## TASK TO CARRY OUT
Beginning with the line that holds "Toggle Simple Mode switch" and ending with the last line of the entries below, copy every line exactly and nothing else, with the pictures left out.

Stored records:
##############################

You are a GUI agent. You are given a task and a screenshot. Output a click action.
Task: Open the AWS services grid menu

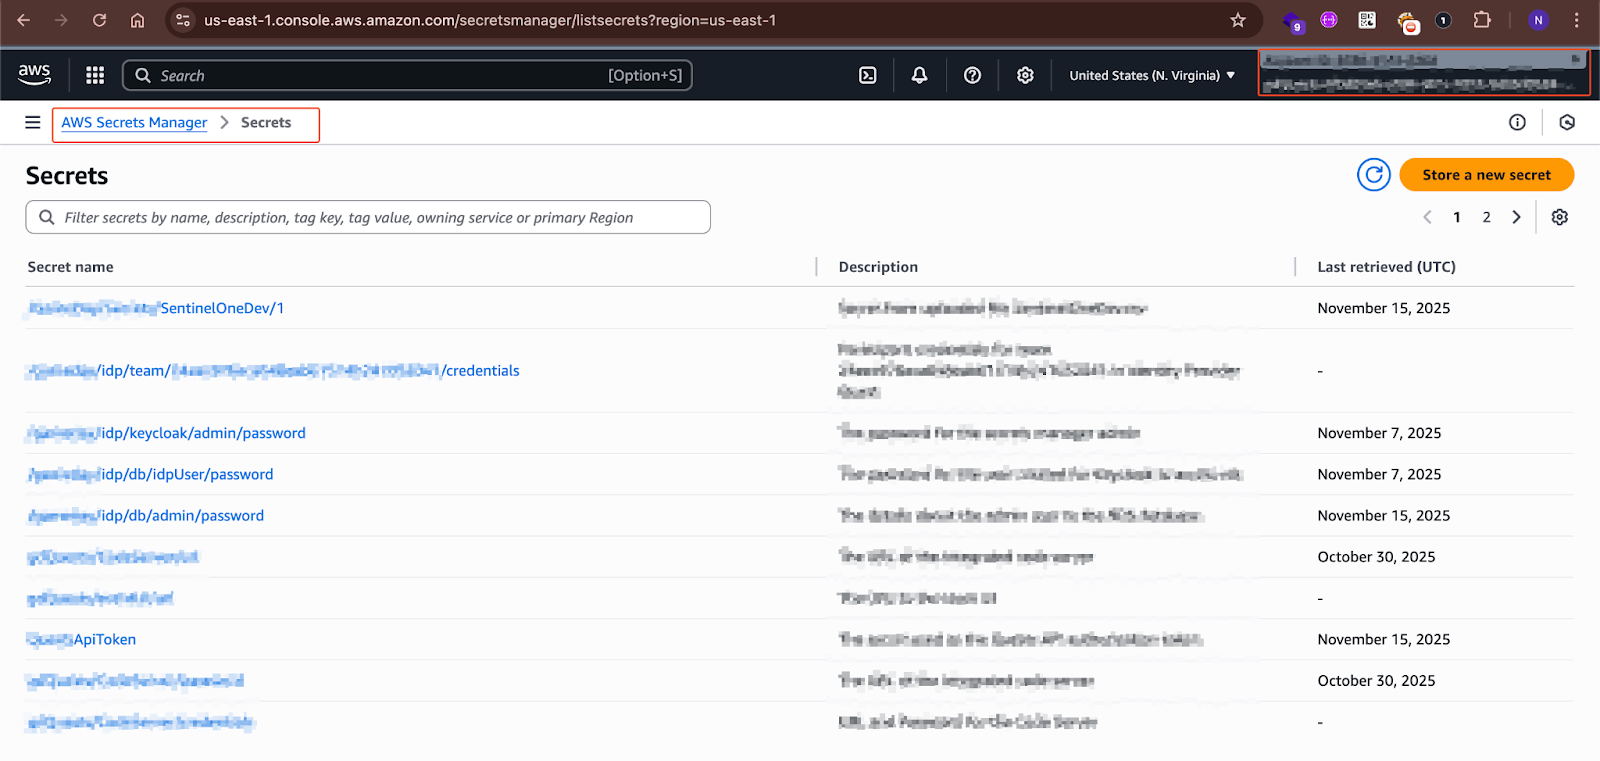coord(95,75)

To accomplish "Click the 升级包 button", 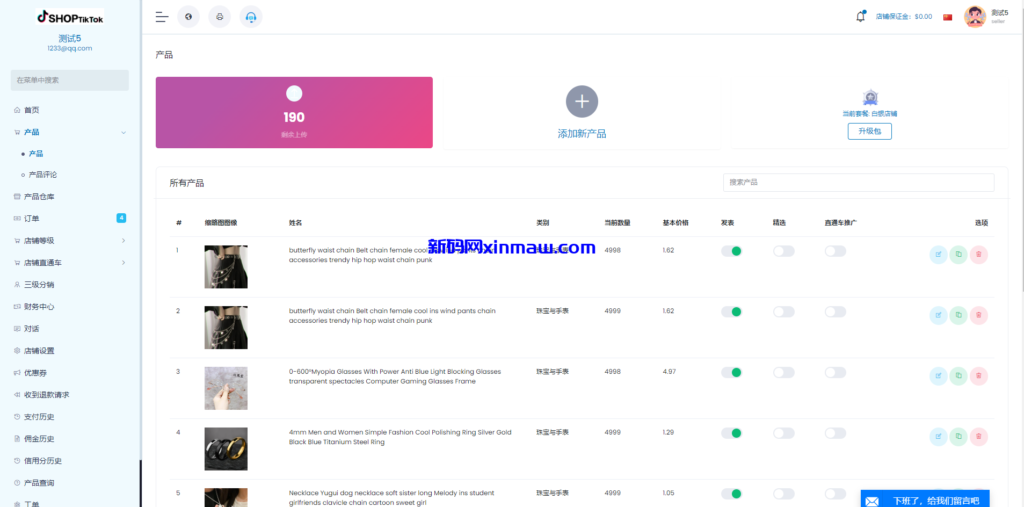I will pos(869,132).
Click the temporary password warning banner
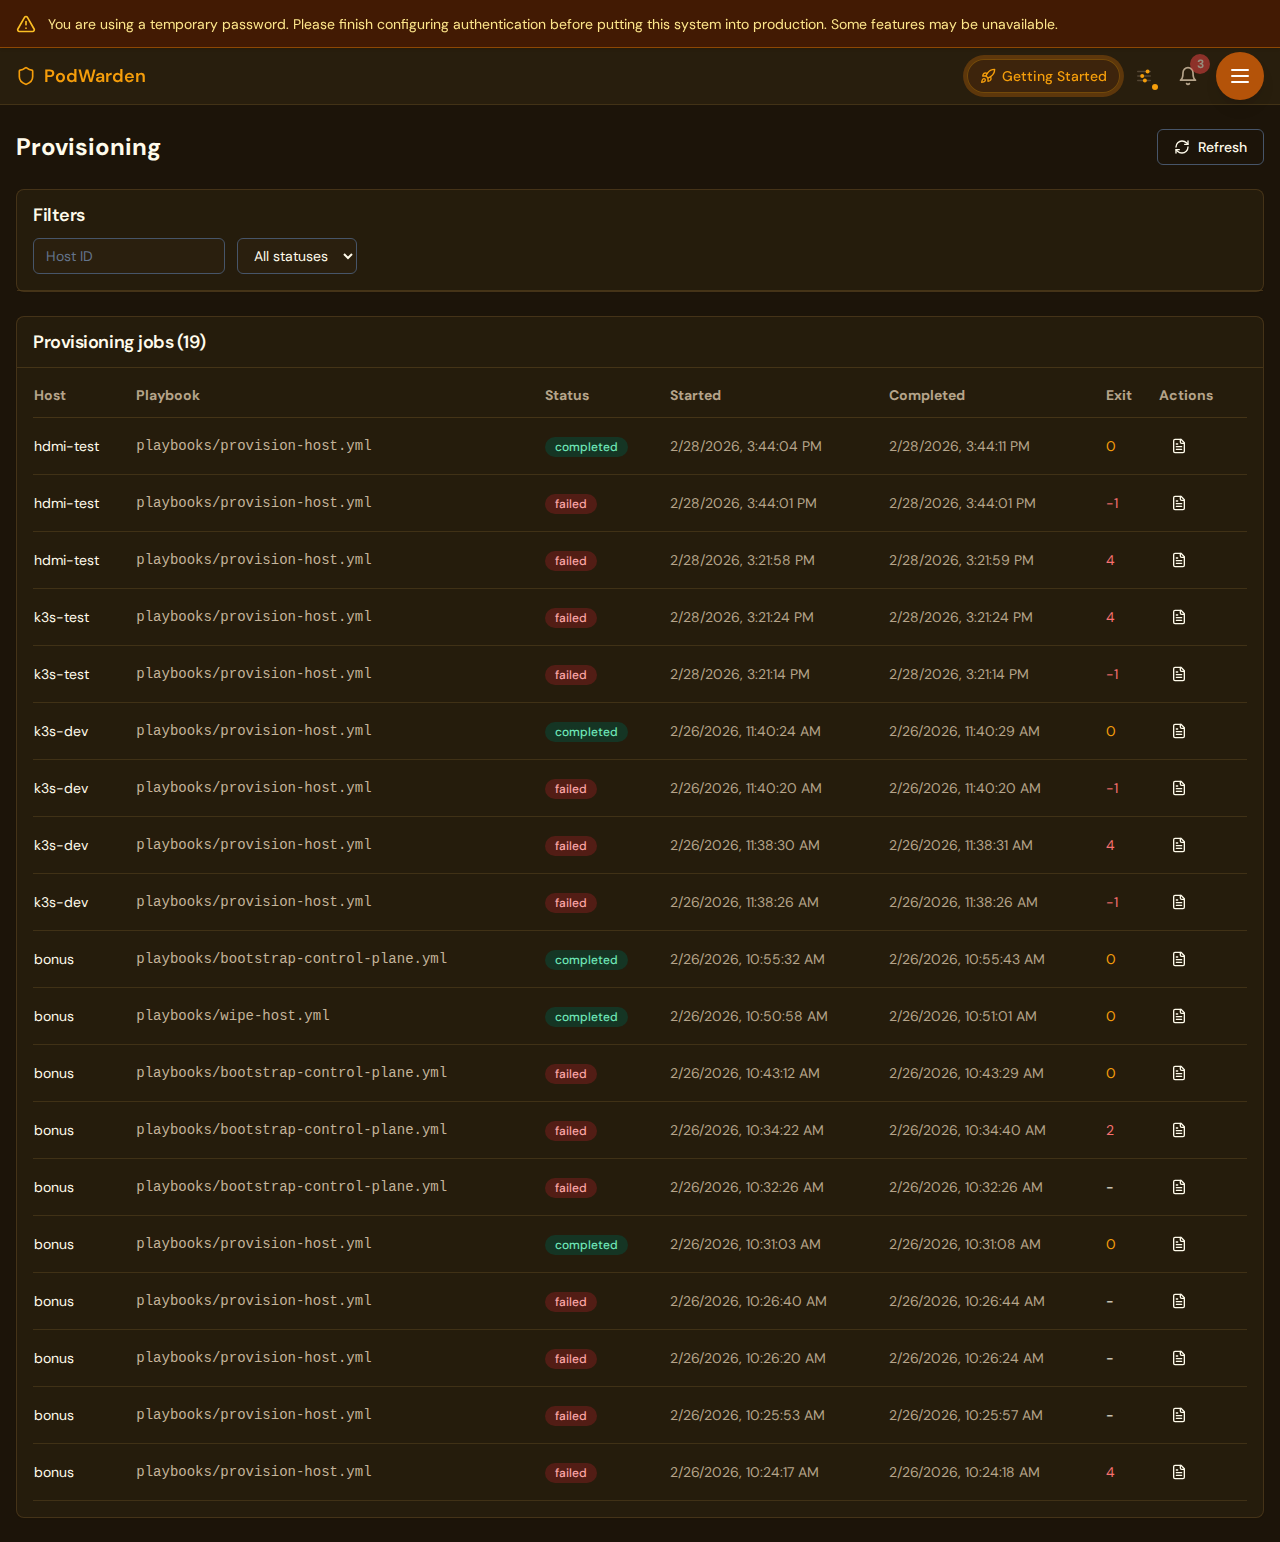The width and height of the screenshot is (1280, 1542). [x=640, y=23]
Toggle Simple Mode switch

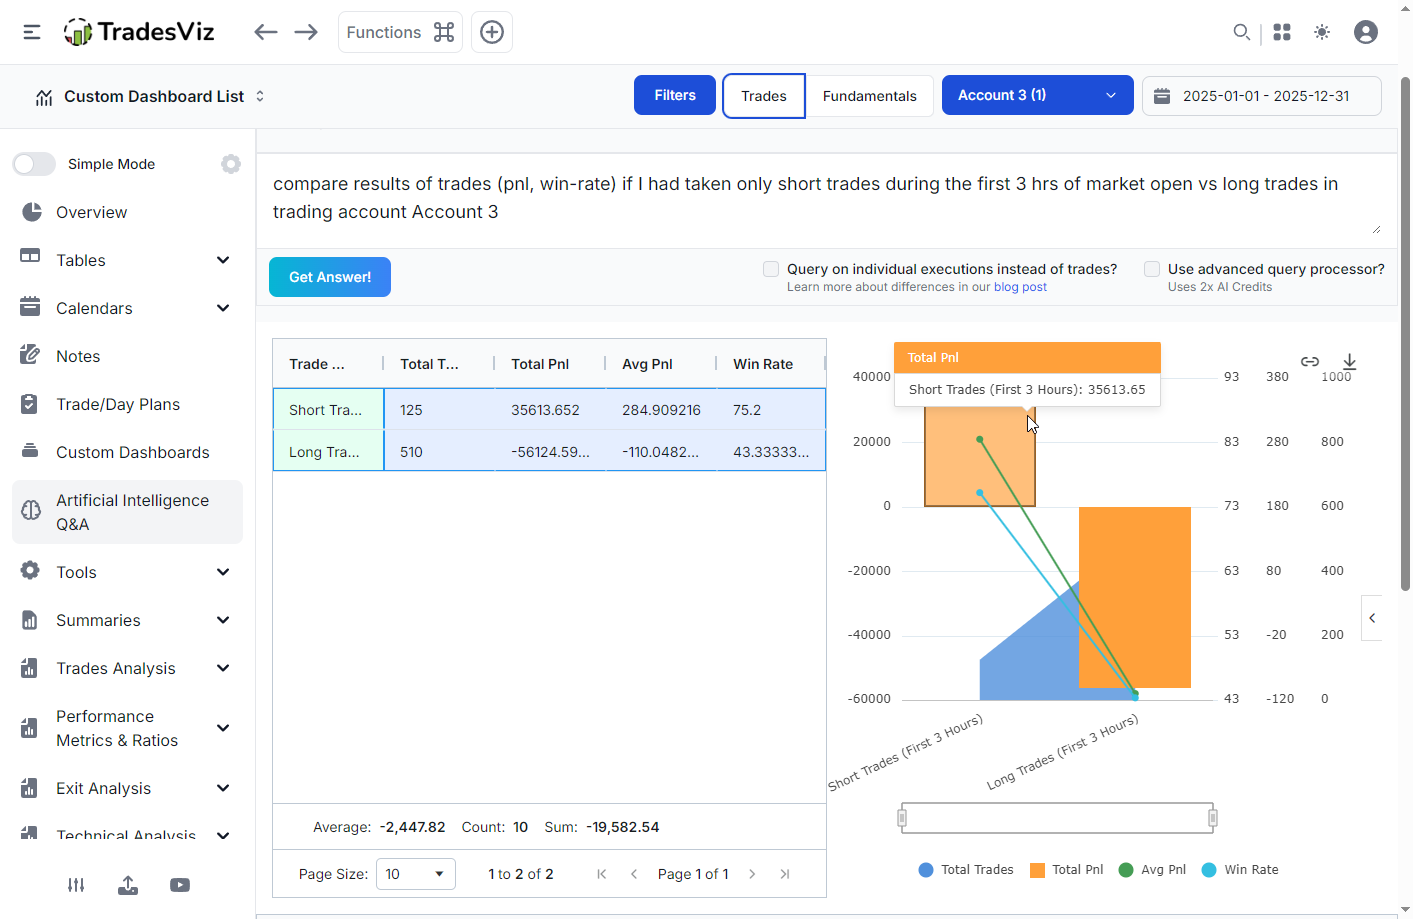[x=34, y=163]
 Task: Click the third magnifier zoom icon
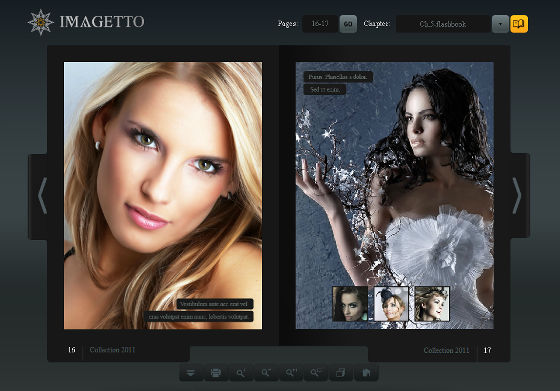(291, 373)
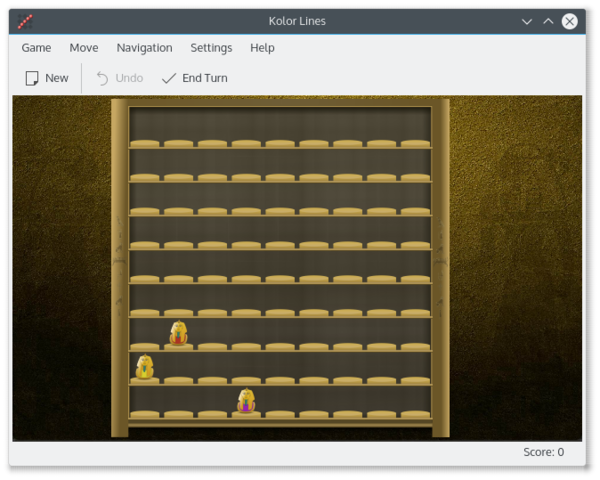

##############################

## EXERCISE SOLUTION
Toggle Simple Mode switch

[x=34, y=163]
 Task: Click the third magnifier zoom icon
(291, 373)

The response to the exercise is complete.